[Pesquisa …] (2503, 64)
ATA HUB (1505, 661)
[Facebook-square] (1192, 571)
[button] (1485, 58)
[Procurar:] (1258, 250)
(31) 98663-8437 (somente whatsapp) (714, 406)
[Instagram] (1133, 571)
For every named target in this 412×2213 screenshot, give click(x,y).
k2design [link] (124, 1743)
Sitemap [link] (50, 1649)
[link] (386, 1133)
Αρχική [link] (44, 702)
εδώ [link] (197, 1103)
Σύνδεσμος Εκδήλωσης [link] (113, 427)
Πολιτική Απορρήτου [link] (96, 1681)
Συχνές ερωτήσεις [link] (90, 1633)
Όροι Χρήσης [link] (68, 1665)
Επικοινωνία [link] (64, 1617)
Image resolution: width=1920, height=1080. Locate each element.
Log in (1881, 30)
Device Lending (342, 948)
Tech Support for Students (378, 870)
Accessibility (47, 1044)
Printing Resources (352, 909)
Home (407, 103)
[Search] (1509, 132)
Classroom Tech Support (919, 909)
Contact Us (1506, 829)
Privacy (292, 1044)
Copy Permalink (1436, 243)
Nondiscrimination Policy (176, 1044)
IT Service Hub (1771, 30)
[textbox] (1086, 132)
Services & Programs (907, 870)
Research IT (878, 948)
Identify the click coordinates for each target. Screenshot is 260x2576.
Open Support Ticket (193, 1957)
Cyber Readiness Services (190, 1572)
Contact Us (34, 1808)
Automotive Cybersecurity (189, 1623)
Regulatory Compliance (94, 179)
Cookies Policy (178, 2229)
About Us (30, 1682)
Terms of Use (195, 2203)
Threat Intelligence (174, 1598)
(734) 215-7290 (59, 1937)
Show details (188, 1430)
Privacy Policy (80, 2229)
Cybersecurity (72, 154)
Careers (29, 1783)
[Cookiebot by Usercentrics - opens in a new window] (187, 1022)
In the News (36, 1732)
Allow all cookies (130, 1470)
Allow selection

☆ ☆ ☆

*WORK TASK*
The required output is every line above from the one with "Cyber Readiness Services (190, 1572)" down to the one with "In the News (36, 1732)", restated word for word, ends included.

*YOUR SOLUTION*
Cyber Readiness Services (190, 1572)
Contact Us (34, 1808)
Automotive Cybersecurity (189, 1623)
Regulatory Compliance (94, 179)
Cookies Policy (178, 2229)
About Us (30, 1682)
Terms of Use (195, 2203)
Threat Intelligence (174, 1598)
(734) 215-7290 (59, 1937)
Show details (188, 1430)
Privacy Policy (80, 2229)
Cybersecurity (72, 154)
Careers (29, 1783)
[Cookiebot by Usercentrics - opens in a new window] (187, 1022)
In the News (36, 1732)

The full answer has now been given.